*** Opening Supplied records ***

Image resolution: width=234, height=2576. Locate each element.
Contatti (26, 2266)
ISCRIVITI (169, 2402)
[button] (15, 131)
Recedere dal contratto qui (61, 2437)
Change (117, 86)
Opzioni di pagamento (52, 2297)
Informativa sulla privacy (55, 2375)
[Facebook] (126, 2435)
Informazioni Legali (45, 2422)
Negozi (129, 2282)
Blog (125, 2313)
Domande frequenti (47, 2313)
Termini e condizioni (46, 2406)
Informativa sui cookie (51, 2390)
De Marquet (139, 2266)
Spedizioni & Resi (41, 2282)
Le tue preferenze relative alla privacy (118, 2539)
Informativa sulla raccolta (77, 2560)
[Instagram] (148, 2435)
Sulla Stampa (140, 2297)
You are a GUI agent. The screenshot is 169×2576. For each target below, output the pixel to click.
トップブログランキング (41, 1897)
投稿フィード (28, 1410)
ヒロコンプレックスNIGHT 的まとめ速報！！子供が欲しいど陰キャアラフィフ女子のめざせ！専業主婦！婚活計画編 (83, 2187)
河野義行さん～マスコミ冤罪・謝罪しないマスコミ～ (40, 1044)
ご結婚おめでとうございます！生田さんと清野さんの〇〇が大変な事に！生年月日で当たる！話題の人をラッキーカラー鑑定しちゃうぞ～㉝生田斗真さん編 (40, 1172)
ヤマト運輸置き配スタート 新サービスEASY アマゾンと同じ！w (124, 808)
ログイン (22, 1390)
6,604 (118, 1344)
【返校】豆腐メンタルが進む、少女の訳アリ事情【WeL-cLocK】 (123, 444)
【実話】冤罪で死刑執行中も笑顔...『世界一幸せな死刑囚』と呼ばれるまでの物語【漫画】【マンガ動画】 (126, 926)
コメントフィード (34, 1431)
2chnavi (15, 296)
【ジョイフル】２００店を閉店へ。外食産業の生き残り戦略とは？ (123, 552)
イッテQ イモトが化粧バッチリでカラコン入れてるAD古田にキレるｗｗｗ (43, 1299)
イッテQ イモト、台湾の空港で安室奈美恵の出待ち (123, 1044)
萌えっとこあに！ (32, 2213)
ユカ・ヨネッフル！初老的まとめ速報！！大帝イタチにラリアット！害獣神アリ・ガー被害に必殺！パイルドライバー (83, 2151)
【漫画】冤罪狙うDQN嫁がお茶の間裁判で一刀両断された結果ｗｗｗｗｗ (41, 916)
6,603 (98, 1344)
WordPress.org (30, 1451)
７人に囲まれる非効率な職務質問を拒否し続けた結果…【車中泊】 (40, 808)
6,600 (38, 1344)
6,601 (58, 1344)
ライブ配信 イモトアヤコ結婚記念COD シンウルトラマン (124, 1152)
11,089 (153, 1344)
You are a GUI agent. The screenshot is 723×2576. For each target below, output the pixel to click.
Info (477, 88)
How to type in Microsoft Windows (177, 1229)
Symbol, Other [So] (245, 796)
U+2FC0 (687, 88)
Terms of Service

*** Closing Supplied records ***

Work instruction
Each entry above needs to be retyped exactly.

Worked solution
Image resolution: width=234, height=2576. Locate each element.
Contatti (26, 2266)
ISCRIVITI (169, 2402)
[button] (15, 131)
Recedere dal contratto qui (61, 2437)
Change (117, 86)
Opzioni di pagamento (52, 2297)
Informativa sulla privacy (55, 2375)
[Facebook] (126, 2435)
Informazioni Legali (45, 2422)
Negozi (129, 2282)
Blog (125, 2313)
Domande frequenti (47, 2313)
Termini e condizioni (46, 2406)
Informativa sui cookie (51, 2390)
De Marquet (139, 2266)
Spedizioni & Resi (41, 2282)
Le tue preferenze relative alla privacy (118, 2539)
Informativa sulla raccolta (77, 2560)
[Instagram] (148, 2435)
Sulla Stampa (140, 2297)
You are a GUI agent. The screenshot is 169×2576. For each target below, output the pixel to click.
トップブログランキング (41, 1897)
投稿フィード (28, 1410)
ヒロコンプレックスNIGHT 的まとめ速報！！子供が欲しいど陰キャアラフィフ女子のめざせ！専業主婦！婚活計画編 (83, 2187)
河野義行さん～マスコミ冤罪・謝罪しないマスコミ～ (40, 1044)
ご結婚おめでとうございます！生田さんと清野さんの〇〇が大変な事に！生年月日で当たる！話題の人をラッキーカラー鑑定しちゃうぞ～㉝生田斗真さん編 (40, 1172)
ヤマト運輸置き配スタート 新サービスEASY アマゾンと同じ！w (124, 808)
ログイン (22, 1390)
6,604 (118, 1344)
【返校】豆腐メンタルが進む、少女の訳アリ事情【WeL-cLocK】 (123, 444)
【実話】冤罪で死刑執行中も笑顔...『世界一幸せな死刑囚』と呼ばれるまでの物語【漫画】【マンガ動画】 (126, 926)
コメントフィード (34, 1431)
2chnavi (15, 296)
【ジョイフル】２００店を閉店へ。外食産業の生き残り戦略とは？ (123, 552)
イッテQ イモトが化粧バッチリでカラコン入れてるAD古田にキレるｗｗｗ (43, 1299)
イッテQ イモト、台湾の空港で安室奈美恵の出待ち (123, 1044)
萌えっとこあに！ (32, 2213)
ユカ・ヨネッフル！初老的まとめ速報！！大帝イタチにラリアット！害獣神アリ・ガー被害に必殺！パイルドライバー (83, 2151)
【漫画】冤罪狙うDQN嫁がお茶の間裁判で一刀両断された結果ｗｗｗｗｗ (41, 916)
6,603 (98, 1344)
WordPress.org (30, 1451)
７人に囲まれる非効率な職務質問を拒否し続けた結果…【車中泊】 (40, 808)
6,600 (38, 1344)
6,601 (58, 1344)
ライブ配信 イモトアヤコ結婚記念COD シンウルトラマン (124, 1152)
11,089 (153, 1344)
You are a GUI agent. The screenshot is 723×2576. For each target below, output the pixel to click.
Info (477, 88)
How to type in Microsoft Windows (177, 1229)
Symbol, Other [So] (245, 796)
U+2FC0 (687, 88)
Terms of Service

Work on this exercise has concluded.